気温の調節機能を失いアクティビティの効率が低下するのは「応需」を削減されたからだ。

勿論空調が普及する前の耐久力を人間が取り戻せという話であればその通りですが、
果たして現実的でしょうか?
すでにコンクリートで緑を殺しまくっているビルに(しかも恐ろしく高い)、
緑のカーテンを展開する余地があるでしょうか。
アスファルトとコンクリートに敷き詰められた地面を(しかも恐ろしく広い)、
吹きもしない風を、降れば蒸すだけの雨を願って、
奇跡を信じる子供のように冷却を待つのが現実的なのでしょうか。

「無駄」であるなら削減されても変化は(少なくとも大きなストレスを感じるほどの大きな変化は)ないはず。
だがこれほどまでにストレスを感じる削減を「節約」といい続けるのは

宗教がドグマの下に人を殺し続けることを聖戦と称して神聖視/正当化しているのと同じだと思う。



言葉は「節電」だが、
実態はの「減電」「抑電」「粛電」だ。

それは悪いことじゃない。
関東で電力が足りないのであれば「消費電力を減らす」必要は絶対だ。

だがそれを「節約」によって実現しているわけでもないのに
「節約」という言葉の持つ人に潔癖性を強要するイメージによって推進しているのが気持ち悪んです。

「欲しがりません勝つまでは」位にすればいいのかというとまたそれもアレなんですけど。


・消費電力を抑えることに対する反発ではない
・言葉を正しく使えという主張ではない

では何かというと
本当にただの気持ち悪さなんです。

こう
聞こえのいい言葉によってコントロールしようという
もしくは
コントロールされる側がそれを聞こえのいい言葉にして自分を無理やり説得しようという
その状態が。




「節電」の言葉の側面には「節税」と同じものが混じっていると思います。
つまり企業体の利益にかなう上にそれなりに広くプラスイメージがある。

まあ「節税」って「脱税」のセフトくらいだから
プラスイメージってこともないのでしょうけど
税をとられることがマイナスイメージなのでそれを抑えるという意味では
「脱税行為」でない以上はそこそこプラス寄りなのかなと思います。

この「節電」ですが
CSRだ何だって言いながら企業が推し進めれば進めるほど
経費の削減になるんですよね。

だから電力の使用先?がお客様ではなく従業員である場合
容赦のない締め付けがある。
接客業務を多分に含むわけではない業種については
完全に従業員の勤務環境だけが泥を被る。

その上で仕事は通常通りにやってね、みたいなかんじ。

社会的な外見を綺麗にし
会社の経済に(少なくとも短期的には)好影響を及ぼし
そのケツは従業員が労働環境を犠牲にして持つ。
この構図が凄く嫌だ。




現状、原発事故以外は悪化方向ではない状態へ向かっている。

ああ、こういういい方嫌だな。
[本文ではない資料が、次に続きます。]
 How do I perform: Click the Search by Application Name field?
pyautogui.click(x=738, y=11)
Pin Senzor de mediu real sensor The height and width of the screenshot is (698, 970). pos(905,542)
「収束方向」っていうと
「まだ苦しんでるやつがいるんだ」とか言われるからそういえないし
こういうことにいちいち気を使いながら発言して、
ちょっと失敗したら総叩きにあう政治家って大変だな

そうして見えてきた変化が
運転を止めていたエスカレーターは時間指定で動いているし
地下鉄は既に冷房を利かせ
クーラーは止まっているけど扇風機は回されていて
電力を使用する先が従業員ではなくお客様である場合は割りと締め付けも緩和されている
というもの。

それが「応需」だという落とし処(それを甘えと言う人もあろうが)
なんだろうなとおもいます。



で、こういった現実的/有持続可能性な節電で
電力不足を解消できなかった場合
また
「節電!もっと節電!!」って言うんでしょうかね。

何も見ない考えないでいればいいのかもしれませんが
こうして
「少し元に戻った」のを
「節約観における正気の取り戻し」と一度捉えてしまった以上
再度の消費電力削減のスローガンに「節電」を用いられたら
また違和感を覚えてしまいそうです。


家にあった扇風機を会社に持って行って家が暑くて辛い…。

この記事へのコメント

Re: 【電気】節約という正義感

ω・')ほんと・・・うん。
かといって公の場で声を大にして言っても分が悪いだけで何にもならないこの状況。
「ぐぬぬ」ってなるしかないのでしょうか。

ω')うちの会社は窓の開かないガラス張りビルかつ西と南に面した角でエアコンとめられつつ扇風機禁止だぜ、いぇい!
(景観をそこねるから らしいよ)

Re: Re: 【電気】節約という正義感

>景観をそこねるから らしいよ
前の私の会社でもありましたわ、「景観を損ねるから」。
道具とか智恵とかで解決しようとするのをとめて体一つで何とかしろっていう
根性論(笑)、辛いですよね…。

Re: 【電気】節約という正義感

生活しやすいように街を作り変えていったのにインフラが使いにくくなったらこれもうストライキレベルですよ。
でも面白いことに体を張って耐えてるのって電気を消費する側で電力会社って何も言ってこないんだよね。
あと近い将来電気に変換するエネルギーを食い尽くすって分かってるのに「オール電化でエコ」とかよく分からない販促してたり。
今の現場はもうクーラー付いてたりします^p^

Re: Re: 【電気】節約という正義感

>今の現場はもうクーラー付いてたりします^p^
実際26~28度とかそう言うレベルでは稼働してますよね。

まあ別に事態が事態だから
消費電力を低減しようという動きはいいんですよ。